What Toress answered should work fine but you don't need the help of AngularJS here at all (a native implementation & usage is always best).
You can make use of CSS3 since you already have a class on it. Example:
input.save-changes {
/* some style when the element is active */
}
input.save-changes[disabled] {
/* styles when the element is disabled */
background-color: #ddd;
}
Edit: You can immediately test it on this page of StackOverflow. Just inspect the blue button element and put the disabled
attribute and see it's CSS.
.save-changes {
background-color: red;
padding: 7px 13px;
color: white;
border: 1px solid red;
font-weight: bold;
}
.save-changes[disabled] {
background-color: #FF85A1
}
<script src="https://ajax.googleapis.com/ajax/libs/angularjs/1.2.23/angular.min.js"></script>
<div ng-app ng-init="PayoutEnabled = true">
<a href="#" ng-click="PayoutEnabled = !PayoutEnabled">
{{PayoutEnabled ? 'Disable' : 'Enable'}} the below button</a>
<br>
<br>
<input class="save-changes" type="submit" value="PAYOUT" ng-disabled="PayoutEnabled == false" />
</div>
use ng-class
<input type="submit" value="@Translator.Translate("PAYOUT")" class="btn-block
secondary-button save-changes padding-8" ng-disabled="PayoutEnabled==false"

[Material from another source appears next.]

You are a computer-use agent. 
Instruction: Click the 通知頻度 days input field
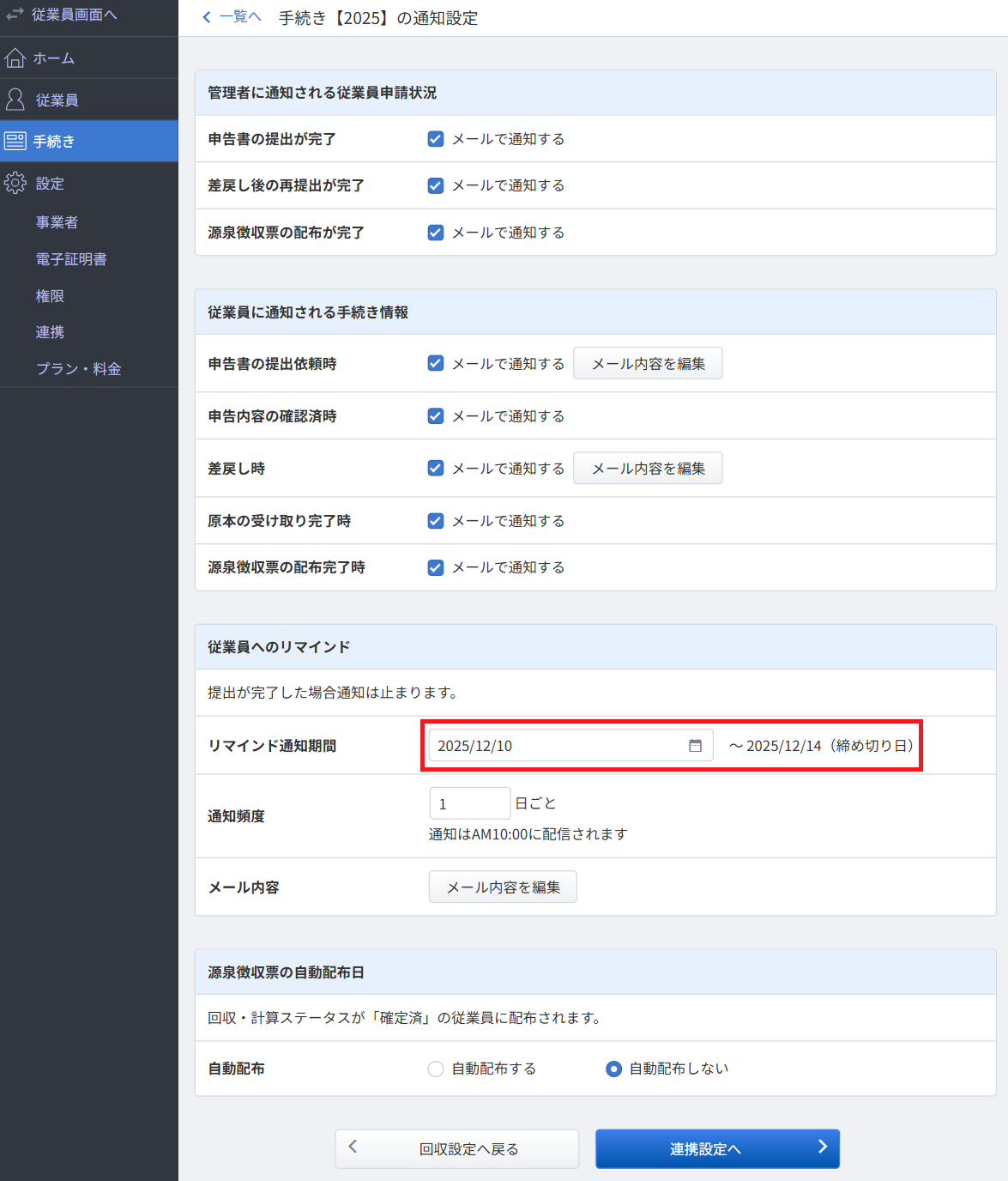[x=469, y=804]
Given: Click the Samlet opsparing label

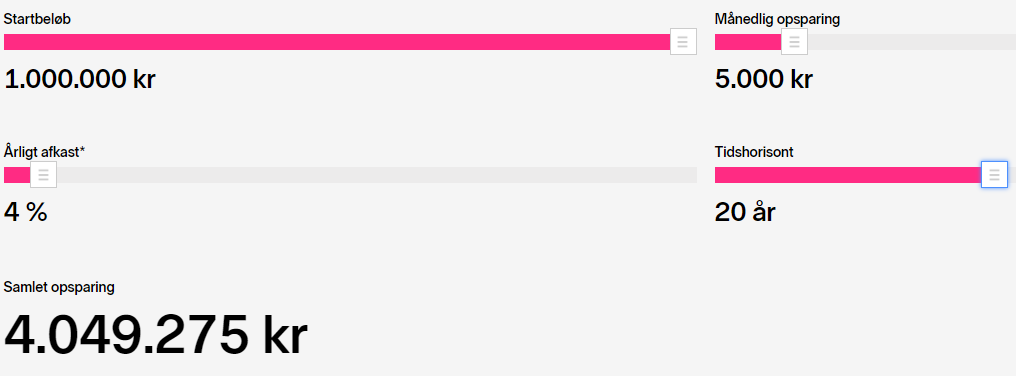Looking at the screenshot, I should tap(59, 287).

ng-click="PayOut()" ng-class="{'diabled-class': !PayoutEnabled}" />
this will add css class diabled-class
to the input when PayoutEnabled
is false
(!PayoutEnabled is true).
AngularJS adds pseudo-class disabled when ng-disabled is false so i think here is the simplest solution to refer to disabled button :
button:disabled {
color:#717782;
}